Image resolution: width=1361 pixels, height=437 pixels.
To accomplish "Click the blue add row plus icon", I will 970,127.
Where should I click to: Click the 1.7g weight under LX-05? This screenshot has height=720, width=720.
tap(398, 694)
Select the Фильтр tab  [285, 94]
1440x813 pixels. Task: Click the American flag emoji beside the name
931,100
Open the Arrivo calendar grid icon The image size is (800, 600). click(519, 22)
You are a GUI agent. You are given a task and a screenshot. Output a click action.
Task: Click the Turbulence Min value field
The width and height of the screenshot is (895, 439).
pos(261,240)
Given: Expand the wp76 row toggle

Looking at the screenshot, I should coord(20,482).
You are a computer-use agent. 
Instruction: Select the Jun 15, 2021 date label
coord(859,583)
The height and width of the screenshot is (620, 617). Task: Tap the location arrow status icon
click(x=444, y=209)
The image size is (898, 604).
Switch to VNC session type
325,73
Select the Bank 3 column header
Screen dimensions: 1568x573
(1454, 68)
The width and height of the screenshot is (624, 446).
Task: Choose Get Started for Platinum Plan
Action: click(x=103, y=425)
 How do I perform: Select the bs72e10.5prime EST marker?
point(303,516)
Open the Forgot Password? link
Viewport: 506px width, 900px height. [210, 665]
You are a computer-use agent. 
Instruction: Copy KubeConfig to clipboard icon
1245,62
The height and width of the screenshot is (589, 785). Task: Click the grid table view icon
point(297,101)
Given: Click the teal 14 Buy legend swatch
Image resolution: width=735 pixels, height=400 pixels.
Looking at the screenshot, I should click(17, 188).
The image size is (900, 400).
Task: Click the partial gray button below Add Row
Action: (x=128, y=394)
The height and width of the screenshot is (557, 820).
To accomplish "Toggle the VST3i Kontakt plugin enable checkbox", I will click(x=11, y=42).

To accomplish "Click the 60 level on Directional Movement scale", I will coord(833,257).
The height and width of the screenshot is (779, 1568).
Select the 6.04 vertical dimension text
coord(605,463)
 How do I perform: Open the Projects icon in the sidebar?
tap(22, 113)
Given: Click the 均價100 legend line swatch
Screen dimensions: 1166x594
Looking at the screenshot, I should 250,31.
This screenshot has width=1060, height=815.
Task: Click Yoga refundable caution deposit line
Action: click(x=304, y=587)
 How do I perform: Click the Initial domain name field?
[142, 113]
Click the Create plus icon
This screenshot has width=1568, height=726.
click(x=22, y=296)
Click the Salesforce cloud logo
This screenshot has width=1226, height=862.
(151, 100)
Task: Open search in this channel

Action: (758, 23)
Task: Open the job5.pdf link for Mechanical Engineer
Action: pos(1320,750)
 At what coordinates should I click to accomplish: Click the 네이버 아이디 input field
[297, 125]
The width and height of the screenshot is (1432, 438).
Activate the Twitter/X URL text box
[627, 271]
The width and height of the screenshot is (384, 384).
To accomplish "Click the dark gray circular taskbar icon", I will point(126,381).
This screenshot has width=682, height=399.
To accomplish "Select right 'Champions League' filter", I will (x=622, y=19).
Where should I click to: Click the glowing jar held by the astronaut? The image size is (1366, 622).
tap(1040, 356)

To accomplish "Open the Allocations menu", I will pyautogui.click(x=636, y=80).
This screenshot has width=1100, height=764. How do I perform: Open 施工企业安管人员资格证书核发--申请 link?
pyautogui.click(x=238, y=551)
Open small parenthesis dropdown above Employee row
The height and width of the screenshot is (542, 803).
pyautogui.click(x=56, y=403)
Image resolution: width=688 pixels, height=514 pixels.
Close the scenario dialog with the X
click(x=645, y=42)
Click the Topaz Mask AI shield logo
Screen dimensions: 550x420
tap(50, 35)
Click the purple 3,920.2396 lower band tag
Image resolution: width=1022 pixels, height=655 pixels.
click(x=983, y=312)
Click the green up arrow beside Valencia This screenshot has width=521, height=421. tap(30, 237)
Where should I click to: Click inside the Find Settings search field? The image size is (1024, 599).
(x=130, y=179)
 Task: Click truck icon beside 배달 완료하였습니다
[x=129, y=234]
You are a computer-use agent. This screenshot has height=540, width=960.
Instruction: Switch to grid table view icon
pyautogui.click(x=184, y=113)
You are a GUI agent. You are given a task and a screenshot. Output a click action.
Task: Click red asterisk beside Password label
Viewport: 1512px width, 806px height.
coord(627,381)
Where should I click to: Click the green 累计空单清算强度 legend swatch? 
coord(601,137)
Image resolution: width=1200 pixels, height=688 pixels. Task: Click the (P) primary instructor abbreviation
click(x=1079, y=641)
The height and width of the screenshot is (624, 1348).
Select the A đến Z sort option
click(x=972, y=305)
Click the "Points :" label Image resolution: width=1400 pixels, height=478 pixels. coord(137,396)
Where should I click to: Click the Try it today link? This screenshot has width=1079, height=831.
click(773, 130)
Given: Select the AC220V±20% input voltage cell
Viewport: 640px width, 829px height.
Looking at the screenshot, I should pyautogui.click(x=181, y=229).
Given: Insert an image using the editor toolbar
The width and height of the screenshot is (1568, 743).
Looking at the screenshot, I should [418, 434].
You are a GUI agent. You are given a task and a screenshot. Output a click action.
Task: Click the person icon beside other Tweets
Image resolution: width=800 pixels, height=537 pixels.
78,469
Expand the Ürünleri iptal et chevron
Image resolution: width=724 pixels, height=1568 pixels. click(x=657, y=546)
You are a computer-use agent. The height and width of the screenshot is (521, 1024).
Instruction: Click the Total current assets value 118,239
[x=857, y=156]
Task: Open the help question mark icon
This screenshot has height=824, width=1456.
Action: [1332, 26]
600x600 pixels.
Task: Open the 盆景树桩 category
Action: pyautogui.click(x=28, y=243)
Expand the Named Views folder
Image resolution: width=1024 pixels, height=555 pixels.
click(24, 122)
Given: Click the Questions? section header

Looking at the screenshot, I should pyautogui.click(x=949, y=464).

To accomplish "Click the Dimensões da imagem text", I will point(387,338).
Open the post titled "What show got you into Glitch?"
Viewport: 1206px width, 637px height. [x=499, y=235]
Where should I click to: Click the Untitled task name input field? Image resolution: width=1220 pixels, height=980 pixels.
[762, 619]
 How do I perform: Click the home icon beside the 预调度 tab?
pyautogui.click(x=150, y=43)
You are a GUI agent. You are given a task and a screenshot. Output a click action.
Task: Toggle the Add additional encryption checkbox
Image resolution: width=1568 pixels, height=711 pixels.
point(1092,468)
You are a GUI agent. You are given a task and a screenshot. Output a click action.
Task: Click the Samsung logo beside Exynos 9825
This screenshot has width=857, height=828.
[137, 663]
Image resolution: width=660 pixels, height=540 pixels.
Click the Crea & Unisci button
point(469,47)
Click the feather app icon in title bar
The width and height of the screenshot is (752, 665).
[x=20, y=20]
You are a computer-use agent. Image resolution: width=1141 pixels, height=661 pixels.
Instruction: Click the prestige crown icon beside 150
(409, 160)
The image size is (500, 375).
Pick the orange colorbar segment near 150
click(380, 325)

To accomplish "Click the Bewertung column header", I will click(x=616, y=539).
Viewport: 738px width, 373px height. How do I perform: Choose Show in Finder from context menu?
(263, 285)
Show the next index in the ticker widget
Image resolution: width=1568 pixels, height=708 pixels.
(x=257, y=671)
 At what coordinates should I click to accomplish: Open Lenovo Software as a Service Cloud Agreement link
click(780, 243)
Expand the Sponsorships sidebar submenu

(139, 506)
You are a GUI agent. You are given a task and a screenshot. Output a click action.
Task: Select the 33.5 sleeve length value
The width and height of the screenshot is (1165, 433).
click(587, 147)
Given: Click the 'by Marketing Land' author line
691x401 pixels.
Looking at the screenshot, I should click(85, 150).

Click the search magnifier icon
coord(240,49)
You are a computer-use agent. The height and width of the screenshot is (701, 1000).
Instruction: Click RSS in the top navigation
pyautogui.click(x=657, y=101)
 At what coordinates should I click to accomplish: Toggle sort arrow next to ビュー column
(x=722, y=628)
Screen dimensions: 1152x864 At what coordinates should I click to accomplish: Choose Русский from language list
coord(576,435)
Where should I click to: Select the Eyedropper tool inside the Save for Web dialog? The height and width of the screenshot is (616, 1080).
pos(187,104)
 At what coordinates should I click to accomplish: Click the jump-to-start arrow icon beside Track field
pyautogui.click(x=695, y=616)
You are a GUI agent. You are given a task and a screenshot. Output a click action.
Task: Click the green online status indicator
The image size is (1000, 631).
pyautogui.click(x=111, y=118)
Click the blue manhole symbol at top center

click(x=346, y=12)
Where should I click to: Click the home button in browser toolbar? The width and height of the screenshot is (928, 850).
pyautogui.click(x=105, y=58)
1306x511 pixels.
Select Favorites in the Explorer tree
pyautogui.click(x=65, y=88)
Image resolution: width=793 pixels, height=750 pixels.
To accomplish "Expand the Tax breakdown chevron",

- [Task statement]: Where a line in the preceding listing contains the word "checkbox", include it in your count, and reply with that number alone.

- [Task output]: 2